ValueError – If fit method has not been called (self.__tree is None):

fit(x: ndarray, y: ndarray, time: int | None = None, max_depth: int | None = None, max_num_nodes: int | None = None, sparse_coefficient: float | None = None, verbose: bool | None = None, all_trees: bool | None = None, incremental_frequency: bool | None = None, similarity_lower_bound: bool | None = None, node_selection: int | None = None, feature_ordering: int | None = None, random_seed: int | None = None, cache_type: int | None = None, duplicate_factor: int | None = None) None

Fits a PyMurTree model to the given training data.

Parameters:
  • x ((numpy.ndarray)) – A 2D array that represents the input features of the training data.

  • y – (numpy.ndarray): A 1D array that represents the target variable of the training data.

  • time ((int, optional)) – The maximum time budget in seconds allowed for fitting the model. Defaults to None.

  • max_depth ((int, optional)) – The maximum depth of the trees in the ensemble. Defaults to None.

  • max_num_nodes ((int, optional)) – The maximum number of nodes for each tree in the ensemble. Defaults to None.

  • sparse_coefficient ((float, optional)) – The sparsity coefficient used for tree pruning. Defaults to None.

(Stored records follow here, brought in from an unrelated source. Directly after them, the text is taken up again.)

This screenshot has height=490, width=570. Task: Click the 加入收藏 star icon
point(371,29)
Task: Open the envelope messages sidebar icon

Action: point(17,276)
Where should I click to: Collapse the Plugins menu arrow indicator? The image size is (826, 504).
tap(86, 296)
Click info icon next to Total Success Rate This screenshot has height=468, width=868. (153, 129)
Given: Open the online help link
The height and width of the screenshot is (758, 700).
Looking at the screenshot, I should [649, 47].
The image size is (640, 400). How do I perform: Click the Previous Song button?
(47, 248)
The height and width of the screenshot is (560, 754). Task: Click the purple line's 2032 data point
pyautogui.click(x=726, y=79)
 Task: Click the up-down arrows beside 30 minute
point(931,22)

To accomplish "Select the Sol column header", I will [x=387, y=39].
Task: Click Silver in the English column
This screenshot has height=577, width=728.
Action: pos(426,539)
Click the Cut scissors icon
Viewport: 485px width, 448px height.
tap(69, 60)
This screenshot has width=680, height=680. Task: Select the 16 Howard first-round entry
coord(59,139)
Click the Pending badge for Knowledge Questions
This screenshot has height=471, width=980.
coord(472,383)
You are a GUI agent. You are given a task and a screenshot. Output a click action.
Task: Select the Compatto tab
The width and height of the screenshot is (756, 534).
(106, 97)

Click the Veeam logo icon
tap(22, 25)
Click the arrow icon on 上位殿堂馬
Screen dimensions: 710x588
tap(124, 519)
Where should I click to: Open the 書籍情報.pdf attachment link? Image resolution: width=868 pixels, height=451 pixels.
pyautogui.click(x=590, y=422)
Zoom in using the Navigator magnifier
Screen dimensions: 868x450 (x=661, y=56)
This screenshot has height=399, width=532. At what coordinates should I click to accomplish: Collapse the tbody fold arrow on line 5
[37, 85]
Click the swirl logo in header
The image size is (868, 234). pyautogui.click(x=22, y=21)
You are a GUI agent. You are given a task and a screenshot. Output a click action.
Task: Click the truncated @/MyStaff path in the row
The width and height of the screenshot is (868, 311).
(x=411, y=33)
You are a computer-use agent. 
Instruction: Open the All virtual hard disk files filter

  • verbose ((bool, optional)) – If True, prints the progress of the training process. Defaults to None.

  • all_trees ((bool, optional)) – If True, returns all trees generated during the training process. Defaults to None.

  • incremental_frequency ((bool, optional)) – If True, uses incremental frequency counting. Defaults to None.

  • similarity_lower_bound ((bool, optional)) – If True, uses similarity lower bound pruning. Defaults to None.

  • node_selection ((int, optional)) – The method used for node selection. Defaults to None.

  • feature_ordering ((int, optional)) – The method used for feature ordering. Defaults to None.

  • random_seed ((int, optional)) – The random seed for the training process. Defaults to None.

  • cache_type (int, optional) – The type of cache used for storing the intermediate results. Defaults to None.

  • duplicate_factor (int, optional) – The duplicate factor used for parallelization. Defaults to None.

Return type:

None

Raises:

ValueError – If x or y is None or if they have a different number of rows.:

Examples

>>> model = PyMurTree()
>>> x_train = np.array([[1, 2], [3, 4]])
>>> y_train = np.array([0, 1])
>>> model.fit(x_train, y_train)
num_nodes() int

Returns the number of nodes in the tree.

Parameters:

None

Returns:

int

Return type:

The number of nodes in the tree.

predict(x: ndarray) ndarray

Predicts the target variable for the given input features.

Parameters:

x (numpy.ndarray) (A 2D array that represents the input features of the test data.) – Each row corresponds to an instance, and each column corresponds to a feature.

Returns:

numpy.ndarray – The i-th element in this array corresponds to the predicted target variable for the i-th instance in x.

Return type:

A 1D array that represents the predicted target variable of the test data.

score() int

Returns the misclassification score of the tree.

Parameters:

None

Returns:

int

Return type:

The misclassification score of the tree.